今年もやってきた、クリスマスシーズン。
街中がイルミネーションで彩られ、一気に華やぎを増す季節。
誰しもが浮かれるこの時期に、男女が頭を悩ませることといえば…想いを寄せる相手に贈るプレゼントではないだろうか。
損害保険会社に勤める丸の内OL・橋口舞には、知人の紹介で出会った、恋人未満的存在の彼がいる。
クリスマスを一緒に過ごそうと誘われ浮かれる舞は、彼が喜ぶプレゼントを探しているところだ。
果たして舞は、彼の心をグッと掴み、彼女に昇格することができるのか…!?
恋人未満の男性の心を掴むには、どうしたらいい…?
「ねぇ…いい雰囲気だけど恋人未満の彼にクリスマスプレゼントをあげるとしたら、何がいいと思う?」
ビジネスマンやOLたちで賑わう、金曜夜の丸の内。
新丸ビルの『MAISON BARSAC』にて、人生の一大事かのごとく真剣な面持ちを浮かべる女性がいた。
橋口舞。損害保険会社の丸の内本社で働く32歳だ。
「イケてるハイスペ男子に贈る、重くないけど気の利いたプレゼントってなんだろう…?
まだ付き合ってるわけじゃないし、彼もそこまで高価なものを望んでいるわけじゃないと思うし…ああ、ダメ。まったく思いつかない」
舞は、絶望的な声を出す。しかし目の前に座る同期の祐奈は、舞の悩みを「さぁ、なんだろ?」と完全スルー。

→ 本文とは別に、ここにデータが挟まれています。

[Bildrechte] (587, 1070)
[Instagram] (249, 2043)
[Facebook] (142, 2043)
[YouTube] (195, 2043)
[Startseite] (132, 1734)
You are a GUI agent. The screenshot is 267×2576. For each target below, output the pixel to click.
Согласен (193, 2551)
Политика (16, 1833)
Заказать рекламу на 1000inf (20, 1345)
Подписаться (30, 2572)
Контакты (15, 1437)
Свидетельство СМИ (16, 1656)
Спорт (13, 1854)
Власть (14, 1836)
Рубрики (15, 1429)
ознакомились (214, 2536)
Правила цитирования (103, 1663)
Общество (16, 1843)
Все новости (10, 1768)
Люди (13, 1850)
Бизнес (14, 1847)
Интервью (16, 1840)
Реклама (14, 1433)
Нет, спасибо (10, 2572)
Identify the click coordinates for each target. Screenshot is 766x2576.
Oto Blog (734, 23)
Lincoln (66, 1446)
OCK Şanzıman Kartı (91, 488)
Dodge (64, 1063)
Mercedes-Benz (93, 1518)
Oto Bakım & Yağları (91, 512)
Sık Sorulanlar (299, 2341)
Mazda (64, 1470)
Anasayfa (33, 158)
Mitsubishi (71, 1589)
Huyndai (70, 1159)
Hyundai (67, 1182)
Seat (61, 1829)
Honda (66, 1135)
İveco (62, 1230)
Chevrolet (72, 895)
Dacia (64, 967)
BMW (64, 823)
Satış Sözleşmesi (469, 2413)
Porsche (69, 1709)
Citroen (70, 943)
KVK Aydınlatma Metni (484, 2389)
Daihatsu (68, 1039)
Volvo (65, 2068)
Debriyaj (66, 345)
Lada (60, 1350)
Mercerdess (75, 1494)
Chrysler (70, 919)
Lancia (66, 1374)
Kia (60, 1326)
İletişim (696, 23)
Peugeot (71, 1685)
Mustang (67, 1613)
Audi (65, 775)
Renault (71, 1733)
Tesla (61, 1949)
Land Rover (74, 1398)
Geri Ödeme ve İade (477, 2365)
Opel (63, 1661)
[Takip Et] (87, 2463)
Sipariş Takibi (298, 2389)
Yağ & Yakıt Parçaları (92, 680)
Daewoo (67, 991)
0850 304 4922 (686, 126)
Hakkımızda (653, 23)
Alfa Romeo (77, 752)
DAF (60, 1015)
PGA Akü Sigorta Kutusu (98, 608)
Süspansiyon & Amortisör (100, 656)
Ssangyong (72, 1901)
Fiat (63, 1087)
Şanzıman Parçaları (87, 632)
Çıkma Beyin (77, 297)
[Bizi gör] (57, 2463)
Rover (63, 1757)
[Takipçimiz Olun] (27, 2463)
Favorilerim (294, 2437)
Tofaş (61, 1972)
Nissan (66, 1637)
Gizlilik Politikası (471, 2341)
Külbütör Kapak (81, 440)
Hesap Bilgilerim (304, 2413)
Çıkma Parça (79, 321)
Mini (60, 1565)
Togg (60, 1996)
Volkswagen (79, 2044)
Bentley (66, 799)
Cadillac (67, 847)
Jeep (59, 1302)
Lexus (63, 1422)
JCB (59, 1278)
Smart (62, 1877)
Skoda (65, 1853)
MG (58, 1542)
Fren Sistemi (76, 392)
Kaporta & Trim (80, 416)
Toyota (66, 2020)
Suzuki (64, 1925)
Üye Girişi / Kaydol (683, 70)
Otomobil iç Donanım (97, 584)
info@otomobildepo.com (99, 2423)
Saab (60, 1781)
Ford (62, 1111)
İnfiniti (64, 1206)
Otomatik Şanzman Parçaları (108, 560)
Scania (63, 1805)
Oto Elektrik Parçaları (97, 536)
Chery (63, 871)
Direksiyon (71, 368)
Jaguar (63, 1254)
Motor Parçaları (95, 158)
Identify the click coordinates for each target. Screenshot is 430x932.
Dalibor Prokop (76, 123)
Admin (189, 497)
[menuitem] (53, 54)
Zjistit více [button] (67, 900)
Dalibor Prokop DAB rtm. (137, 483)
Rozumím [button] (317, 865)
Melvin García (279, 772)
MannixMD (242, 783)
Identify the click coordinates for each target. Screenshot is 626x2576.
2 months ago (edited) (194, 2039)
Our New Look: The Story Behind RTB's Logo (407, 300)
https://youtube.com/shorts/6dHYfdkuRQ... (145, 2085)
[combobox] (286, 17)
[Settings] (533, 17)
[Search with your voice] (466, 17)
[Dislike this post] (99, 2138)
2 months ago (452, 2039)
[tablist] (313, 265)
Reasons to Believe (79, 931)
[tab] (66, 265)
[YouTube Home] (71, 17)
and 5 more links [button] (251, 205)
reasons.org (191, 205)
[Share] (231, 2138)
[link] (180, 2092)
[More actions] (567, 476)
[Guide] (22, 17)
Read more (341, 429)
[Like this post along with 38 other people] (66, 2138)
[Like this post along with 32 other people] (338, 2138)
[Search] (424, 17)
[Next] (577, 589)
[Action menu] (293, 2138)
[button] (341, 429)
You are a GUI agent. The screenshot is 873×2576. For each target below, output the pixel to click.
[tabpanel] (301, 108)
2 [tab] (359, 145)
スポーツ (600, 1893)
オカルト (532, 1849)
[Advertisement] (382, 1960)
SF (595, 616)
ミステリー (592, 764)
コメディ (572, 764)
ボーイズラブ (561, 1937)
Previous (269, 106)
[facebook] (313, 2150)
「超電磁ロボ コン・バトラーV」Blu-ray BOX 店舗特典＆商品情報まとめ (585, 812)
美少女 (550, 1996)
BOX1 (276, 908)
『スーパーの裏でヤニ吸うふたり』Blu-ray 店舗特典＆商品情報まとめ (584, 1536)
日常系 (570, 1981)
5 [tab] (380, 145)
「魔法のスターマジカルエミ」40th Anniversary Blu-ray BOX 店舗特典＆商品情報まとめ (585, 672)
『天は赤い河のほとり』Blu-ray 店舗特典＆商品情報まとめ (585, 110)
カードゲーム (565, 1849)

オーダーした料理「鮑とサーモンのコンソメゼリー サラダ仕立て」を見つめながら、「へぇ。このメニュー、スター・ウォーズのインスパイアメニューだって」などと呟き、まったく違うことに関心を示している。
舞も、祐奈の塩対応には慣れっこで、大して気にも留めずに再びウンウンと一人頭を悩ませるのだった。
舞には今、意中の相手がいる。
星野健斗。父親が経営する貿易会社の後継で、現在は副社長として役員に名を連ねるハイスペック男子である。
しかも聞くところによれば、長年低迷していた業績をV字回復させたやり手らしいのだ。
舞と健斗の出会いは、およそ1ヶ月前。時折参加しているお料理教室で知り合った年上の女性が、二人を引き合わせてくれた。
育ちの良さを感じさせる整った顔立ちの彼に、舞は一目で好意を持った。
健斗の方もおそらく、気に入ってくれているはずだ。
この1ヶ月で2回デートしているし、こまめに連絡もある。さらには、まだ正式に誘われていないが、健斗の口から“クリスマスディナー”というワードも出ていた。
−クリスマスが勝負よ…!
何か、気の利いたインパクトのあるプレゼントを用意したいところだ。健斗は凝り性で、好きなものにはとことんハマるタイプだとは聞いているが、なかなか良いアイディアが思い浮かばない。
だけど舞はこの機会に、健斗の心をグッと掴みたいと考えているのだった。